J’ai aimé le moment où il nous a incité à dénoncer le mal : la corruption.
Des jeunes s’expriment sur le discours du pape François au stade des Martyrs
Pascal Mulegwa
Une jeune femme rencontrée aux abords du stade confie avoir étudié pour être infirmière sans trouver de travail. C’est donc « la débrouille », comme on dit, avec, par exemple, des activités de petits commerces informels pour survivre. Difficile de se projeter dans l’avenir pour ceux qui représentent près de 60% de la population. Encore plus pour les jeunes en proie à la violence dans l’est du pays que le pape a rencontrés mercredi 1er février.
Une séquence poignante durant laquelle le pape François a dénoncé les violences dans cette partie du Congo.
Plusieurs victimes ont livré des récits très durs des souffrances vécues, de l’Ituri au Nord-Kivu : des hommes et des femmes mutilées, des femmes esclaves sexuelles, violées, certaines étaient présentes avec leurs enfants issus de ces viols. Le pape les a écoutées, les a bénies. « Vos larmes sont mes larmes, votre souffrance est ma souffrance », « plus jamais de violence, de rancœur et de résignation ».
Cette rencontre avec la jeunesse au stade des Martyrs, c’est aussi une façon pour le souverain pontife de veiller à garder la jeunesse auprès de l’Église catholique, alors que se multiplient les églises pentecôtistes ou de réveil. Malgré l’influence croissante de ces dernières, l’Église catholique conserve un rôle majeur dans l’éducation, la culture, la politique ou la tenue des infrastructures socio-sanitaires en RDC. Elle fait office de contre-pouvoir.

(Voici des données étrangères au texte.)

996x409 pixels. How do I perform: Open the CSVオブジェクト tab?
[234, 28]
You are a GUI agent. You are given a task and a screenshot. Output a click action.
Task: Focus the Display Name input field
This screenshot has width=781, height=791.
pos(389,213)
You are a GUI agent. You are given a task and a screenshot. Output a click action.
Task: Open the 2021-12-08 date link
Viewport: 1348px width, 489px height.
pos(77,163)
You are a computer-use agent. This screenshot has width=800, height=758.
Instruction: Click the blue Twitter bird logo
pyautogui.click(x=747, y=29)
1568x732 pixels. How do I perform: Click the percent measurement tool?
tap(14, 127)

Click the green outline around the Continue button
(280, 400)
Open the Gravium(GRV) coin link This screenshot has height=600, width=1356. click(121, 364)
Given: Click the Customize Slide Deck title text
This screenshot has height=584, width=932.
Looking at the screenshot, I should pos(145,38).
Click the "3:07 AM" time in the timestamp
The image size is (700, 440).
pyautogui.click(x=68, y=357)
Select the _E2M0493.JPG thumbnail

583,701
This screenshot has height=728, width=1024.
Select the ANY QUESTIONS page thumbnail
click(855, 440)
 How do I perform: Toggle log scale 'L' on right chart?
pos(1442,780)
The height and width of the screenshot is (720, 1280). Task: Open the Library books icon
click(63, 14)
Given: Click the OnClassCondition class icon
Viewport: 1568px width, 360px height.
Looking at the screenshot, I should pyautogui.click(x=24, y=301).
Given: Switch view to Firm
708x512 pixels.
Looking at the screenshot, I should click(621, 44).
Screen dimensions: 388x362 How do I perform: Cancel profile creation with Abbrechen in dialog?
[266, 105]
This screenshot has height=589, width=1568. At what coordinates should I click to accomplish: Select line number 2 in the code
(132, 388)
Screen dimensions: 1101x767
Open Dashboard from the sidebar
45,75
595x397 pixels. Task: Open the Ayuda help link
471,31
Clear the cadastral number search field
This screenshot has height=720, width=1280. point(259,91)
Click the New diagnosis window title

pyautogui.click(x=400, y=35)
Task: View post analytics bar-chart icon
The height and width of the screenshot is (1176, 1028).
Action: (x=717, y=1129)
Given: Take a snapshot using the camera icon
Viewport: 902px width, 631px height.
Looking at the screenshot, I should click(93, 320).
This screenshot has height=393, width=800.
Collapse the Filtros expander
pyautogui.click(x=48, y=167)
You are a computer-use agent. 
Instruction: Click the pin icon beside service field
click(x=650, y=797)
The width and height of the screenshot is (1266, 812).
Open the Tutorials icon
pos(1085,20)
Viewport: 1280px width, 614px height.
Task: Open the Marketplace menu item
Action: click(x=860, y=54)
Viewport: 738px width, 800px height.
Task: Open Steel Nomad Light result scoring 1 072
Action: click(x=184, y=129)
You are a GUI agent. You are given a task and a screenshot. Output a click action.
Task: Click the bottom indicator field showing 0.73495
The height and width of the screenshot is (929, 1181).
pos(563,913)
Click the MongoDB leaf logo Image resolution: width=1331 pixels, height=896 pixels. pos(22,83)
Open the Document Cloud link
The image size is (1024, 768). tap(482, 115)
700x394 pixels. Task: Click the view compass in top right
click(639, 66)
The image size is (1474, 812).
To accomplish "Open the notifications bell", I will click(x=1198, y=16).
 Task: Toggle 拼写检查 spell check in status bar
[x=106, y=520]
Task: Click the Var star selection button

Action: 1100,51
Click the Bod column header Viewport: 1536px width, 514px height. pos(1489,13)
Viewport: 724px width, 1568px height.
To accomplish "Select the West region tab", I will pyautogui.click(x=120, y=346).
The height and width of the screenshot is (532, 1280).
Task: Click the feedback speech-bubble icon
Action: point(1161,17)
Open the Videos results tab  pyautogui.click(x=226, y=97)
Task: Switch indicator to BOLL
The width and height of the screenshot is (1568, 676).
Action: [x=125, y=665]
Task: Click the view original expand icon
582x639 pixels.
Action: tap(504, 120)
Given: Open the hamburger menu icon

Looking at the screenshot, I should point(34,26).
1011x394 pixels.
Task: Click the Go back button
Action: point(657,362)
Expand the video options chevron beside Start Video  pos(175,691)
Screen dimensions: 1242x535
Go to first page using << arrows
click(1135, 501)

Le pape de 86 ans, qui se déplace en fauteuil roulant en raison de douleurs au genou, rencontrera en fin de matinée le Premier ministre Jean-Michel Sama Lukonde à la nonciature apostolique, « ambassade » du Saint-Siège en RDC. En milieu d’après-midi, il se rendra à la cathédrale Notre-Dame du Congo, construite en 1947, où il prononcera un discours devant des prêtres et religieux.